Stone Love Album Cover

Release Date: 07.06.04
Record label: J Records
Genre(s): Rap, Hip-Hop, R&B, etc.

80

She Really DOES Rip It Up, After All
by: matt cibula


Angie Stone deserves her big huge hit, but this album won’t be it, because it is understated and classy. This is a sad commentary on America, but ‘twas ever thus. But it is all okay, on a “history alone can judge her” tip: this record is proof that “understated and classy” does not have to mean “boring.”


It’s probably true that Ms. Stone could sing the phone book and cause some of our natures to rise, but she’s not really the purring sex kitten here the way she was back at the start of her career, with all-woman old-school rap team Sequence, and the way she could still be if she wanted to be. No, she’s now more a vocalist than just a singer, more a stylist than a juggernaut. And that is a good thing, y’all. There has to be a market for this in America, just Has To Be, despite the recent commercial failings of all like-minded ladies of ambition and taste (Badu, Missy E’s This Is Not a Test, Jaguar Wright).

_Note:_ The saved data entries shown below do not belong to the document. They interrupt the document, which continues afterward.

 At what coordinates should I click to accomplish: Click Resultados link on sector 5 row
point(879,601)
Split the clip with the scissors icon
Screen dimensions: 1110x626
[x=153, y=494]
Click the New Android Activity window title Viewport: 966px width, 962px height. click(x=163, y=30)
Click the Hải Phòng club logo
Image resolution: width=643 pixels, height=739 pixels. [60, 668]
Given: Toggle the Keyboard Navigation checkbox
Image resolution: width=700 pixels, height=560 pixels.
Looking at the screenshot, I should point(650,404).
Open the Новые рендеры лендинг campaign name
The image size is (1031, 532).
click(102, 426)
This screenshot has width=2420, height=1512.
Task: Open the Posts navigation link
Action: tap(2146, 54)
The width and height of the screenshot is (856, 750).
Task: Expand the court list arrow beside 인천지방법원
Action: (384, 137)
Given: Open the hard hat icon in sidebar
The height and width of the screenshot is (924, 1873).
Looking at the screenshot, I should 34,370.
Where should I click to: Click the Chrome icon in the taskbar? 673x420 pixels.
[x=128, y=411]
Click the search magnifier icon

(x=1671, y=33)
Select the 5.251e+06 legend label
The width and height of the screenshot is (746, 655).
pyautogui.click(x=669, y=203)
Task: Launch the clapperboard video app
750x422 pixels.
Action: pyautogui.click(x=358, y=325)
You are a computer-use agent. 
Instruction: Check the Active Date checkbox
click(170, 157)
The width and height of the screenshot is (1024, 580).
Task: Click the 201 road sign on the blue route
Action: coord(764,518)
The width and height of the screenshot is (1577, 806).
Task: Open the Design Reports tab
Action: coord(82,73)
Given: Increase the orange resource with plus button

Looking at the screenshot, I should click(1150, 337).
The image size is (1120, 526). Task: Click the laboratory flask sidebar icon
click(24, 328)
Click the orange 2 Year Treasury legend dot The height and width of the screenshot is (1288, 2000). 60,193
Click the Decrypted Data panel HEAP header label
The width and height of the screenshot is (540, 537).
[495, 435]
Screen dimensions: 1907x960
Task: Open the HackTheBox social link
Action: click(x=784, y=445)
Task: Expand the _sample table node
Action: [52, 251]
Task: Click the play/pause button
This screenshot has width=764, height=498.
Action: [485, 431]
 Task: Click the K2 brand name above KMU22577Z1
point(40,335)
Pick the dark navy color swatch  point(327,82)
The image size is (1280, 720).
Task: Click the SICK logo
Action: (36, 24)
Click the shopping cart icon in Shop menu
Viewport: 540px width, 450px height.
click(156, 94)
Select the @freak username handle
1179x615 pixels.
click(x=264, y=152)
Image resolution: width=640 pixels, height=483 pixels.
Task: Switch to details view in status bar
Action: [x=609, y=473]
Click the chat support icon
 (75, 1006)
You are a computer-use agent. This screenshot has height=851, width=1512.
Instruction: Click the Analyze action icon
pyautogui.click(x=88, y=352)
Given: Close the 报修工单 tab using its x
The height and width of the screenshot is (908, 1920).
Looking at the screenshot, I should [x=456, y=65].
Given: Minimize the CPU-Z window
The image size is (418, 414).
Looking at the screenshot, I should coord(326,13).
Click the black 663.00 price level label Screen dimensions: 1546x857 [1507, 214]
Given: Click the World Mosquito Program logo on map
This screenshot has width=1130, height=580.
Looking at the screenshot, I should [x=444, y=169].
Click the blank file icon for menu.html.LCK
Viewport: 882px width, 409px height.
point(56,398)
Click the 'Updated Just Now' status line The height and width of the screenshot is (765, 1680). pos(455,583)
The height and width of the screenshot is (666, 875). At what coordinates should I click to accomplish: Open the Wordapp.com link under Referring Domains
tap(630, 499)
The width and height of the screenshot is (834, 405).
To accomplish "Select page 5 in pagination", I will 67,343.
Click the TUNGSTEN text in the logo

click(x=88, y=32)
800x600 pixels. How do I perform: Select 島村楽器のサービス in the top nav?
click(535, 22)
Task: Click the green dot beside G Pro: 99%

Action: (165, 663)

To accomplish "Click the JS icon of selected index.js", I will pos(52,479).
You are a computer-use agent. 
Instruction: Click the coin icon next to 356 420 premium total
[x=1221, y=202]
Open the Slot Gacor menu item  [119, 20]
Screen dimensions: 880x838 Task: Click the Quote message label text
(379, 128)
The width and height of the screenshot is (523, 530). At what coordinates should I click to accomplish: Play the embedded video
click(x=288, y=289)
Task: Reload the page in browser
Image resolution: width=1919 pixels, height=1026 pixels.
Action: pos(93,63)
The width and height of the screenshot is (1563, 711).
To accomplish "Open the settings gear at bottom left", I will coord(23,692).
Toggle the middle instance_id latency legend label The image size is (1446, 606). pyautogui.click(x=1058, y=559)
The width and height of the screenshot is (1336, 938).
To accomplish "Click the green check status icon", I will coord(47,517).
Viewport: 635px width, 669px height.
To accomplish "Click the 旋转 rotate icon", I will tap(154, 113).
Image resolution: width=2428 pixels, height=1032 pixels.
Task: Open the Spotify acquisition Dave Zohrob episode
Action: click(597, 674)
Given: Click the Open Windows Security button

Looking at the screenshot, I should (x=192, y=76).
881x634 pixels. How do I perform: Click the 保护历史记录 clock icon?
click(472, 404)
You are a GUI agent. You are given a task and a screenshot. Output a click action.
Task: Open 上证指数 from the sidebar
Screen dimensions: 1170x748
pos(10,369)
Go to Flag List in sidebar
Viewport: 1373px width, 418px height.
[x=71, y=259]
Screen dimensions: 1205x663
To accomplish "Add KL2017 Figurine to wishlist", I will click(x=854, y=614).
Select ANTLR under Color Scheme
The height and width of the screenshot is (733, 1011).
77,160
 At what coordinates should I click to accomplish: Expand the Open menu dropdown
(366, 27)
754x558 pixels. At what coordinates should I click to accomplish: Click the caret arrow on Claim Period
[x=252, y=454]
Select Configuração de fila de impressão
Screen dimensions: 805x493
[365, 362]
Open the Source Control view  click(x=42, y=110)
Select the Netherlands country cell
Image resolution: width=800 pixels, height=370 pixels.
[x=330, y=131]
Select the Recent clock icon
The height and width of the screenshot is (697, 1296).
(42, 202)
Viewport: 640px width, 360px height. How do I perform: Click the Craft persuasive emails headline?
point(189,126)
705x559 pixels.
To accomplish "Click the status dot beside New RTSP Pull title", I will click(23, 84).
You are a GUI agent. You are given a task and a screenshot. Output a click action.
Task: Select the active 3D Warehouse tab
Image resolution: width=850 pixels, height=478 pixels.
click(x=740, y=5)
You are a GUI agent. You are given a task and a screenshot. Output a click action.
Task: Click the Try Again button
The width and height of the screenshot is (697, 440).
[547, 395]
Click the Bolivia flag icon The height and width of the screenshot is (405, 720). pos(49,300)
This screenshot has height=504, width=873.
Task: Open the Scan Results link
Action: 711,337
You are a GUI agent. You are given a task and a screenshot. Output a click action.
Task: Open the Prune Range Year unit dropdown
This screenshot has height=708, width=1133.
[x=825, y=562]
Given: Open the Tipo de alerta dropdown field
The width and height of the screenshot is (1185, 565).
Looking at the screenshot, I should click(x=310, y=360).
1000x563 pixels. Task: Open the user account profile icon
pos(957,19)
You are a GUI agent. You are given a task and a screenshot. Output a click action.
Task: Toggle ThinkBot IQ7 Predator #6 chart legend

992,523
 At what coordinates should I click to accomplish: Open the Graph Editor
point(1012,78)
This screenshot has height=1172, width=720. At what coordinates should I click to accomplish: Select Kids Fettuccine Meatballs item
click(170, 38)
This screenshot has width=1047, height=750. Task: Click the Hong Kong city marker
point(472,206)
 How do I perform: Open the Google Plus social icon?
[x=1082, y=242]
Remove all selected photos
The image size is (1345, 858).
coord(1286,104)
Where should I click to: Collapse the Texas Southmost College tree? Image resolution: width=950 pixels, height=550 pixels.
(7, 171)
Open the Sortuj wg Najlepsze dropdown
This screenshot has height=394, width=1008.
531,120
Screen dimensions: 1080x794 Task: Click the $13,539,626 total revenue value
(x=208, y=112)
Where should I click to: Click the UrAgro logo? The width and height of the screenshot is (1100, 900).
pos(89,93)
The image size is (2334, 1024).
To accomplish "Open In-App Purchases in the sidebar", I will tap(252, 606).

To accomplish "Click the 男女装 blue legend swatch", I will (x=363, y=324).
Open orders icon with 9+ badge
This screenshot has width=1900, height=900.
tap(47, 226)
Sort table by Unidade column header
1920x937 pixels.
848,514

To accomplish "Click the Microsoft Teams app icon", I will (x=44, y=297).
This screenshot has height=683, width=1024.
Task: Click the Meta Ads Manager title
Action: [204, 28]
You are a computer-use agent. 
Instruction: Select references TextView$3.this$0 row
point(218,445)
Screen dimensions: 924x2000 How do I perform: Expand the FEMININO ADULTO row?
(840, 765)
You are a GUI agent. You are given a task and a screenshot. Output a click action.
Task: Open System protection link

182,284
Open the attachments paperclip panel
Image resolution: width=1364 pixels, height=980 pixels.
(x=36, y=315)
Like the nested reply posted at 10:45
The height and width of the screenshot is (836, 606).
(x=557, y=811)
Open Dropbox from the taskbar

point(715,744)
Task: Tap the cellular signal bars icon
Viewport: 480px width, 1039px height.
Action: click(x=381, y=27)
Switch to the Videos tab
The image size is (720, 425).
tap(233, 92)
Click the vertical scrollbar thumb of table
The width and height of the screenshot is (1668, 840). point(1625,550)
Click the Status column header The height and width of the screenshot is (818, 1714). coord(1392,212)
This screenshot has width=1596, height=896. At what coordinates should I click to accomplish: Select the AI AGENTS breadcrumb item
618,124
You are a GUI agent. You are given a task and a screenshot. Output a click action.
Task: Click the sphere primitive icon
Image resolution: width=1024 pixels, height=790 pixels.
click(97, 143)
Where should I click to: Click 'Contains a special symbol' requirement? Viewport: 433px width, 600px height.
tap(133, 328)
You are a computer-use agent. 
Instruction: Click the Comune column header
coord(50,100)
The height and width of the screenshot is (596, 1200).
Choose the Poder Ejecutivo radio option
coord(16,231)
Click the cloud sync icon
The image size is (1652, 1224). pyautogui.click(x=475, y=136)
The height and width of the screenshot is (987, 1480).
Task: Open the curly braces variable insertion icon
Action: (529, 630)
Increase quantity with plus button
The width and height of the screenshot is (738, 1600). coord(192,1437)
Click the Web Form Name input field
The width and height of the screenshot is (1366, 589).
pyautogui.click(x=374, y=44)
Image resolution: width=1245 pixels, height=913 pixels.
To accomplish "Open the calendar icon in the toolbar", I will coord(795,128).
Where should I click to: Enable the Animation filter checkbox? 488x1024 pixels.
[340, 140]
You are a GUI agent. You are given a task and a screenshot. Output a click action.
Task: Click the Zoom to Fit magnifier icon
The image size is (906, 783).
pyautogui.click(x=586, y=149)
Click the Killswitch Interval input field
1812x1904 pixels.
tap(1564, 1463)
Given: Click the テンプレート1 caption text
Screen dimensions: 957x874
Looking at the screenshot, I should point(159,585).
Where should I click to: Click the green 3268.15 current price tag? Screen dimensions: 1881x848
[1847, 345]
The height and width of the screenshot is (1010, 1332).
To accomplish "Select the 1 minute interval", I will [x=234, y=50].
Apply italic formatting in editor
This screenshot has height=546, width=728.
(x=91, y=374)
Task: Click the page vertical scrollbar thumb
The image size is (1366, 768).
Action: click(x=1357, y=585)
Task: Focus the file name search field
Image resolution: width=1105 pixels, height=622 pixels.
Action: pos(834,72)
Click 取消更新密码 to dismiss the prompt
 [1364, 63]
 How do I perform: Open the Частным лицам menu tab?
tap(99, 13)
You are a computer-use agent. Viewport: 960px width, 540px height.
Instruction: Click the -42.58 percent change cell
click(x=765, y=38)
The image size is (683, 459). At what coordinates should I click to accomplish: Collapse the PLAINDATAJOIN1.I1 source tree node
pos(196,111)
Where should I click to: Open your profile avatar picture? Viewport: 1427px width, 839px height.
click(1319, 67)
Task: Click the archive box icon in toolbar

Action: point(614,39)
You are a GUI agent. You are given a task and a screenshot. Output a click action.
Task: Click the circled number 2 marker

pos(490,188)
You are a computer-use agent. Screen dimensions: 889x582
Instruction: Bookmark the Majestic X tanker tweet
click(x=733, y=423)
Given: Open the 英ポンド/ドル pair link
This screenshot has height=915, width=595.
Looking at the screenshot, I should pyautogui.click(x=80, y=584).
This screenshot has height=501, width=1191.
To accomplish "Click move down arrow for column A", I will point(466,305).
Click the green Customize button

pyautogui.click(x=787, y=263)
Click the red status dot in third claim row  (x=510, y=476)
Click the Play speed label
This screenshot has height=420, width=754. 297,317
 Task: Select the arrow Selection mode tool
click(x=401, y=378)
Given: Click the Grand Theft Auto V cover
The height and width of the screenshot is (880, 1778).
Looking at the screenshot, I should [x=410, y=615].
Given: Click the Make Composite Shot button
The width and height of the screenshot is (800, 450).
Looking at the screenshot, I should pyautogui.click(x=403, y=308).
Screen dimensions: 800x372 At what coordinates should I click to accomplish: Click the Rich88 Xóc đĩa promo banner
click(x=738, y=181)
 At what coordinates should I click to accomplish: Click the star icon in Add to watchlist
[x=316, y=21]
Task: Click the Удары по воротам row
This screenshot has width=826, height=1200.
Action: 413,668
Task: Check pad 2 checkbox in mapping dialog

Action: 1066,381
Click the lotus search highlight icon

Stone, in her non-diva straight-up main personality, is a round-the-block girl, someone who’s lived and loved and lost and learned. Her songs are about telling someone that he’s been a baby-daddy for quite a while now (“Come Home (Live With Me)”) or discussing bad relationships (“You Don’t Love Me”) or great ones (“My Man”), and it’s mature without being all icky and venerable.When she makes a point she’s liable to purr rather than piss: the way she wraps herself around the lyric in “Lover’s Ghetto” is just a master class in class, in how to sell a song without selling one’s soul.


Many of these songs are just flat-out straight-up great, including the Missy Elliott co-written “U-Haul.” Missy got ALL of this one, I’d say, considering such supafly Missy-like lines as “This is tragic like when Michael left the Jacksons.” I love this song because it’s an “I’m leaving” narrative, the kind of thing where shouters shout all over the track; here, however, Stone feels contempt for the spurned love object but also saves some for herself, which is sad but it’s also the way things go: she has to pack up all her stuff on the "U-Haul" and block out his number when he call, you see, because otherwise she’ll be right back with him. It’s an awe-inspiring performance.


It’s also amazing that she’s got Anthony Hamilton in la casa for “Stay for a While,” which is almost avant-gardish abstractery, but not quite. And English ciphers Floetry do their floetic best on “My Man,” pulling out some cool syncopated call and response that makes me almost maybe want to hear their record.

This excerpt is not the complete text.